Much time between conception and launch went into designing the cards, said Rowan, chief executive and creative director. Each includes space for personal notes. And, in the case of the parent-child line, they are designed by grade level, with vocabulary that is appropriate for each stage and a different theme each week.
For instance, a question for a preschooler might be: “Can you make a sentence with the rhyming words cap, map and tap?”
For a high school student, the theme one week was “What can you offer the world?” One day’s card included this statement by Chris Guillebeau, an entrepreneur best known for the Art of Non-Conforming blog: “Invest in people.” And the TiffinTalk questions: “Why? How can you do this? What’s in it for you? Can your investing in people affect the world at large?”

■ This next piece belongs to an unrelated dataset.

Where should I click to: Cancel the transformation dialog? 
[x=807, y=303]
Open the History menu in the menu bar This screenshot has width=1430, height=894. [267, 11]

Even the cards themselves are meant to stimulate. For the parent-child line, the card for each day of the week includes one puzzle piece, with the full picture exposed on the final day. The backs of the cards are “no-parent zones,” filled with interesting facts, the difference between penguins and puffins, for instance, or fun challenges (Name words ending in scopes.)
For the time-constrained, daily use is not mandatory, of course.
“The magic is what the card enables, and that’s the conversation,” whenever it happens, said Friesen, director of operations and technology.
Alicia Carey, a high school English teacheris so impressed with what TiffinTalk has inspired in her 6-year-old daughter that when a friend asked what she could get Dori for Christmas, “I said, ‘Would you mind buying us the next set of TiffinTalk cards?'”
Dori looks forward to pulling out the cards each night at dinner. To her mother’s delight, “dinnertimes have gotten longer,” Alicia Carey said.